Top 10 SEO Tips for Content Creators

Content Marketing

Search engine optimization (SEO) isn’t about keyword stuffing anymore. In the old days, a webmaster could cram sites with long lists of popular (and sometimes irrelevant) keywords to gobble up traffic.

Today, strong content is vital for a comprehensive SEO strategy. Any webmaster or SEO expert will tell you that “content is king.” But what does that mean?

Here are my top 10 SEO tips for content creators.

1. Write for your audience first and search engines second. 

Don’t get so consumed by SEO that you forget your end user. Search-friendly content will help drive people to your site, but it won’t keep them there. Increased traffic is only valuable if your visitors stick around long enough to buy your products, make a donation, share your content or otherwise engage with your business or organization. That’s why “bounce rate” – the percentage of visitors who leave after viewing a single page – is one of the most important performance indicators for a site. 

2. Keep it fresh.

Search engines favor recent content; so do people who visit your site more than once. Well-maintained event calendars, up-to-date press rooms and active blogs all earn brownie points from search engines and regular users. It's also a good idea to regularly spot-check content throughout your site and make updates as needed.

3. Capture people (and non-people) with great headlines and page titles.

People have scanned headlines since the first newspaper was printed. The same is true in the digital world, and with so much content available and so many people consuming it on mobile devices, you have a smaller window for capturing your audience's attention. Search engines emphasize headlines, too - but the first thing they read is the page title (this is also what appears on the search results page with your meta description). Keep page titles concise - ideally 60 characters or less - and use clear, keyword-rich language in page titles and headlines.

4. Know how to use keywords.

First, know your topic, and identify a list of top keywords for that topic. Second, marry that list with your own brand story and brand language. Maybe you say "draperies" in print, but "fabric" is a strong keyword. You might want to say "drapery fabric" in your web copy. When you use keywords is important, too; remember that people and search engines have a short attention span, so be sure to use some of those keywords high on the page ("above the fold" for print devotees). Also, don't cheat, because Google will catch you. "Keyword stuffing," or using irrelevant words in your copy to drive traffic, is an old trick. As for the "right" amount of keywords? There isn't a magic number; instead, write page copy that feels natural.

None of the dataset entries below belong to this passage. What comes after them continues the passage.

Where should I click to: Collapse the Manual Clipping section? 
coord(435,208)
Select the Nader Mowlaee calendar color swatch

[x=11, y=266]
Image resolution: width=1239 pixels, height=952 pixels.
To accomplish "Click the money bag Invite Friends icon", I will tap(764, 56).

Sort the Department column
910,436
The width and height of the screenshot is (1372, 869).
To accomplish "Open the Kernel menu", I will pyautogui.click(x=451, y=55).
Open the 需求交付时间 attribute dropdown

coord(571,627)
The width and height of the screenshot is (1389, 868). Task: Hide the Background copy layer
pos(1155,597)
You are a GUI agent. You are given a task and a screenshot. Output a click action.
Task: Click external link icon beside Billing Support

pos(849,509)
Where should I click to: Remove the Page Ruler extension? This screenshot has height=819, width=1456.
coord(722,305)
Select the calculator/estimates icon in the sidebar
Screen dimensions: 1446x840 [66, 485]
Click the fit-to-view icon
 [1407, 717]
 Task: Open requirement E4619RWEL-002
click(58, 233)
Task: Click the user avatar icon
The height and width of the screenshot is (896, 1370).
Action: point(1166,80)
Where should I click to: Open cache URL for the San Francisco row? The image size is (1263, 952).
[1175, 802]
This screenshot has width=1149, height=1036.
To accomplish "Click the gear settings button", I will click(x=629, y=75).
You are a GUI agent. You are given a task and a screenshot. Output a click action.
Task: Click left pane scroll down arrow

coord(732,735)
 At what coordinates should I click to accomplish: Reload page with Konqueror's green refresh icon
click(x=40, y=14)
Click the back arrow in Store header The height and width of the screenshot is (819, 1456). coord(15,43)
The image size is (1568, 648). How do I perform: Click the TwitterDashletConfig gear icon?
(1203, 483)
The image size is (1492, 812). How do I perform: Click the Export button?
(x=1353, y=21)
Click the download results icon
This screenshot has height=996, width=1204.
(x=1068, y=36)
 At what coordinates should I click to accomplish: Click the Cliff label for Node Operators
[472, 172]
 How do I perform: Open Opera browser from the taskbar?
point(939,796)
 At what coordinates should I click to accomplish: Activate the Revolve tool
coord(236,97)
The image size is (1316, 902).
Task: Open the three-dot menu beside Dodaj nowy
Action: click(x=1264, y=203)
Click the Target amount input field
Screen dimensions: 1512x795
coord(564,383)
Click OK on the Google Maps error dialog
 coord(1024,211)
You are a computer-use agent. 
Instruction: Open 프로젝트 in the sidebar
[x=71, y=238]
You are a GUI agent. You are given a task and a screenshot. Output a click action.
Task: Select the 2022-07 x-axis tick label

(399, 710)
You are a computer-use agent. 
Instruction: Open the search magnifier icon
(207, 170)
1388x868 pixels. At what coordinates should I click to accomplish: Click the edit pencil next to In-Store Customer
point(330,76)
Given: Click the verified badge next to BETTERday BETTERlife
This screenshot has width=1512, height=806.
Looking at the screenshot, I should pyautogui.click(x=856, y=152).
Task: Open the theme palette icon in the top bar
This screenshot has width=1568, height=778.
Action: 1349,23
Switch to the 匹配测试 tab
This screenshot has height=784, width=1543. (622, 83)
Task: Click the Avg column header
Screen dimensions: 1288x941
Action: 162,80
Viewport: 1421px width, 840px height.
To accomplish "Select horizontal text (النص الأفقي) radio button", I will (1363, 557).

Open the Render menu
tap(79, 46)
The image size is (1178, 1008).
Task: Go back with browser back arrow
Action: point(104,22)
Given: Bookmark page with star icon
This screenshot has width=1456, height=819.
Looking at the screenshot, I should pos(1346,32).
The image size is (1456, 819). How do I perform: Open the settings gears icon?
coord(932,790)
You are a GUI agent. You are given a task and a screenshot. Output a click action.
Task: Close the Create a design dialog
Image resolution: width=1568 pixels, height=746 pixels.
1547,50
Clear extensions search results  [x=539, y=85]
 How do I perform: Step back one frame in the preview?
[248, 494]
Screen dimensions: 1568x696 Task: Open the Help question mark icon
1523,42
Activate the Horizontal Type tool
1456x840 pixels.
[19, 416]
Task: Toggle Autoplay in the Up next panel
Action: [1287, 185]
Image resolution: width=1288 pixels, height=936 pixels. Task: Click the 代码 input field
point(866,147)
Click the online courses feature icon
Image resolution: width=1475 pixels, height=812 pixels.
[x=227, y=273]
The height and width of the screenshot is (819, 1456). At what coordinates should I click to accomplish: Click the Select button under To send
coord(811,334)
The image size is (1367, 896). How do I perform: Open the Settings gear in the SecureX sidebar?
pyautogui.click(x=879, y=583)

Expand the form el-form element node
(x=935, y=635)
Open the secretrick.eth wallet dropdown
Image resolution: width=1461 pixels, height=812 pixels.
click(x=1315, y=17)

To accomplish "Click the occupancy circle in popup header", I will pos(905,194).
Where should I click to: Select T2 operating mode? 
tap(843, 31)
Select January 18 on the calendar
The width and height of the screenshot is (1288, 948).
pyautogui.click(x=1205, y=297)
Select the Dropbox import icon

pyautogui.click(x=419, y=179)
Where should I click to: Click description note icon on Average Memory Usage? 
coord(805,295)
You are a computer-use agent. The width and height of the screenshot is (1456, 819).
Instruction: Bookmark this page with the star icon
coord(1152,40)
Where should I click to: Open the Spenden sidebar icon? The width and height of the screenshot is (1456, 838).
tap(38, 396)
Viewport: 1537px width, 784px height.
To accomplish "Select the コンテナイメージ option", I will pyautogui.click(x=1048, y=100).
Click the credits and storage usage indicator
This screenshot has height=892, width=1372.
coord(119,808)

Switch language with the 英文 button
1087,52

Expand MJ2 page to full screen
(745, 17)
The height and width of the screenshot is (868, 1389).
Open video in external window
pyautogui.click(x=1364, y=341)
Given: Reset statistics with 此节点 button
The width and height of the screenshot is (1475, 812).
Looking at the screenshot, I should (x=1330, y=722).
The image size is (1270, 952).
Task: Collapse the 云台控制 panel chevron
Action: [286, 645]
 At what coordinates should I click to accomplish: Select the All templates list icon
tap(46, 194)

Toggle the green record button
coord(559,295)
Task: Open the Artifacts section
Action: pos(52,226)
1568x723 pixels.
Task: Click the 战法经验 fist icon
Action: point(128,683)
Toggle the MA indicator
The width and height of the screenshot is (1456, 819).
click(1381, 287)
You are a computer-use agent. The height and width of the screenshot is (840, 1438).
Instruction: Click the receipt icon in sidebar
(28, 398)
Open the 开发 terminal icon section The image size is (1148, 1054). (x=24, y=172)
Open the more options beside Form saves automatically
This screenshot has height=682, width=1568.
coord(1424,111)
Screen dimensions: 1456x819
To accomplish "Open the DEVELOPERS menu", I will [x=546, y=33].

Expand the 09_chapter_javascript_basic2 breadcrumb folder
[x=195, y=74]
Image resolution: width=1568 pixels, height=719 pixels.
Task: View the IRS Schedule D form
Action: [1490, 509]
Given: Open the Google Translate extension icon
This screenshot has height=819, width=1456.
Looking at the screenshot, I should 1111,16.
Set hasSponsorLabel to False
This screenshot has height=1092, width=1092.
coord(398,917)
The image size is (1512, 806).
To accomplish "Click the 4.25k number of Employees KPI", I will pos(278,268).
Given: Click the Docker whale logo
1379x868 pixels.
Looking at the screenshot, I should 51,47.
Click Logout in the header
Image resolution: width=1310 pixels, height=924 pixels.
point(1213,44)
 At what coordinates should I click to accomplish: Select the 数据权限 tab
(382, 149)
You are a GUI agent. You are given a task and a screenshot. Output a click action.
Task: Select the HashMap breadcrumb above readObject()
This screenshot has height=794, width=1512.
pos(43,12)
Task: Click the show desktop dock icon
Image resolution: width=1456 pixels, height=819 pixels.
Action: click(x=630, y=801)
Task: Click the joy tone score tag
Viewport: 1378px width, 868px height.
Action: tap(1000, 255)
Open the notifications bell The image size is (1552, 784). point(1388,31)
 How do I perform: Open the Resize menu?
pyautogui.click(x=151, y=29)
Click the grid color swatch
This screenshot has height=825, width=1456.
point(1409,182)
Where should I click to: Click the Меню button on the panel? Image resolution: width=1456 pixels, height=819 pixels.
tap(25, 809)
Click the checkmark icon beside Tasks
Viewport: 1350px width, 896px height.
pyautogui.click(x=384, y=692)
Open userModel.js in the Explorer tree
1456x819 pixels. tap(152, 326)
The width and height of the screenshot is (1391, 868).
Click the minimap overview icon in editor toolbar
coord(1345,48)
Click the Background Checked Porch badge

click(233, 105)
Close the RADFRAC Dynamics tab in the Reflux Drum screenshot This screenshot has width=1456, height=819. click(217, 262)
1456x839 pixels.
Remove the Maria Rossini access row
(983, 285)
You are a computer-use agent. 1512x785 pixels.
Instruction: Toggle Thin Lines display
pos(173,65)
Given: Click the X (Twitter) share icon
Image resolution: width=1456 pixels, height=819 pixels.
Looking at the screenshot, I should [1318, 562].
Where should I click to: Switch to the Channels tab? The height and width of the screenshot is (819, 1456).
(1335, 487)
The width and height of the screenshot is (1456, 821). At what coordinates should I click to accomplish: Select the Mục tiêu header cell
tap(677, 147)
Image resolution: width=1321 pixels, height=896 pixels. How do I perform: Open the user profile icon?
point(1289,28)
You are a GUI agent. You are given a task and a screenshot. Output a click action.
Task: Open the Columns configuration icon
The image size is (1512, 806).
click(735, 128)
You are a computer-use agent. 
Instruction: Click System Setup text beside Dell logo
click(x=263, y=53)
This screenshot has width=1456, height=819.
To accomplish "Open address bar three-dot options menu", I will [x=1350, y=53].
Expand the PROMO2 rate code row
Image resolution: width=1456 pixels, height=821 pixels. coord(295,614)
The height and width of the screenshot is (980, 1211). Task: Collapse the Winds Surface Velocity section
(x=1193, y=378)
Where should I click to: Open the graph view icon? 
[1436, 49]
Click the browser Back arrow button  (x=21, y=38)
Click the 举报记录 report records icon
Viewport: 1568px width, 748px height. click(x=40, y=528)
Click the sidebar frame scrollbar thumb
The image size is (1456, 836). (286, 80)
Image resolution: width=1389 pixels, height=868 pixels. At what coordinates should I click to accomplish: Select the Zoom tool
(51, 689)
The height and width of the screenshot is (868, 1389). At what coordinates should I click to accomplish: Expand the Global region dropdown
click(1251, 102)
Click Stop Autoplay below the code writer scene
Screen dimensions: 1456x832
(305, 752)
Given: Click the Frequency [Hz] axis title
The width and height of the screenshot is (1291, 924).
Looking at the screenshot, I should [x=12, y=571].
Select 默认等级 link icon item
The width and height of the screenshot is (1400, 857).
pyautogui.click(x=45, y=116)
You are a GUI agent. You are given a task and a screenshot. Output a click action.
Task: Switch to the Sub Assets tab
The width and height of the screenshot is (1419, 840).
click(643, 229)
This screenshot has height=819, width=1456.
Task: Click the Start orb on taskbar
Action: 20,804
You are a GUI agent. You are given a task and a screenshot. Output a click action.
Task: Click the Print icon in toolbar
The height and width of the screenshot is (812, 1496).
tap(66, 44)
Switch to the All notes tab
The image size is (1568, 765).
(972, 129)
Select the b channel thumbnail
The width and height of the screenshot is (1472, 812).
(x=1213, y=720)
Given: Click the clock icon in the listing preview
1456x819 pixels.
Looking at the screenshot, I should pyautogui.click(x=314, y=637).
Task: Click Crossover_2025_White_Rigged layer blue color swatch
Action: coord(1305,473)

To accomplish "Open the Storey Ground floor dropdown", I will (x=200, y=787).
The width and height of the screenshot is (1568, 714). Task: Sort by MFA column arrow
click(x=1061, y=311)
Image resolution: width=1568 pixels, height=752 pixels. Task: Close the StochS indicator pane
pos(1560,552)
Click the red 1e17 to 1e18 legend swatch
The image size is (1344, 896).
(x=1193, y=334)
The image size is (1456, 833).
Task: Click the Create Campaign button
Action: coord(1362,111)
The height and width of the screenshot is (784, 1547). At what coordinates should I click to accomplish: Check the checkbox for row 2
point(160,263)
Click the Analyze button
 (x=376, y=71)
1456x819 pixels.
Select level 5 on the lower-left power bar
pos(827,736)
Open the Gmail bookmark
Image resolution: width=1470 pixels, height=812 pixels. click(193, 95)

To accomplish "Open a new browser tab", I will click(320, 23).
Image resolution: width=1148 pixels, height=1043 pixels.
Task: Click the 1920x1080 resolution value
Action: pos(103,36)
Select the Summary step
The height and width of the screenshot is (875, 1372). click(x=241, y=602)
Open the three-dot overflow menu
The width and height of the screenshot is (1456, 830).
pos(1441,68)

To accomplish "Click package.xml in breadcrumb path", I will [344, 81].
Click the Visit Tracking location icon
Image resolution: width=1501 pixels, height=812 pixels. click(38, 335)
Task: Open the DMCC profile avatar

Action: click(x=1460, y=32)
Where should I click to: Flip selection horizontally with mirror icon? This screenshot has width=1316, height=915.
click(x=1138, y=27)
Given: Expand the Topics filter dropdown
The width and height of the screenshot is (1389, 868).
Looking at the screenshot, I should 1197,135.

5. Make it a picture book...with words.

People love images. Search engines can't see them. Content should be visually compelling, but many people forget to include brief copy and/or meta tags (also called alt tags) with images to tell search engines what the images, and the pages where those images live, are about.

6. Engage in responsible link-building practices.

By linking to your own content, you provide a way for other sites to link back to your website. By including in-text links to relevant content, you improve your visitors' experience. But don't forget to do a regular check of any links in your content to ensure they're still working - particularly external links. Nobody likes a 404 Not Found error.

7. Avoid roadblocks like PDFs and Flash.

PDFs are not ideal; though search engines can "see" most of the text contained in PDFs, these documents don't provide an optimal user experience, and they remove some flexibilty and opportunities for tracking. Meanwhile, Flash is going the way of the dinosaurs. Most of the content inside Flash is unreadable to search engines that crawl the Web. Bottom line - it's best to avoid Flash, and if you have PDFs, move that content to HTML site pages if possible.

8. Give them a way to contact you.

This should be a given. They found you - now what? At minimum, provide an online contact form. If it makes sense for your business, share a mailing address and phone number. If you're active on social media, let people know. Speaking of which...

9. Don't forget about social media.

Your website is your brand's most important online space, but social media can be a great way to supplement your efforts by increasing your content's exposure and encouraging third-party sharing. Post new content on your social media sites, and link back to your website to generate additional traffic. Include social media share buttons on your native content so visitors can help you spread the word. If people are sharing or talking positively about your brand, these "social signals" will be seen as unofficial endorsements of your content/brand/site and improve your search rankings. Also, social media often shows up in search results. In an agreement with Twitter, Google now shows recent tweets in its search results page when people search for information on a brand.

10. Stay vigilant.

The Web is a fluid space, and writing for the Web is a fluid science. Your initial content might be written, but your work isn't done. Use Google Analytics to keep an eye on your page views and average time spent on a page. Track bounce rates and the amount of time people are spending on your site. In addition, you'll want to do a comprehensive search audit on a regular basis - once a year is ideal - to ensure your site is optimized.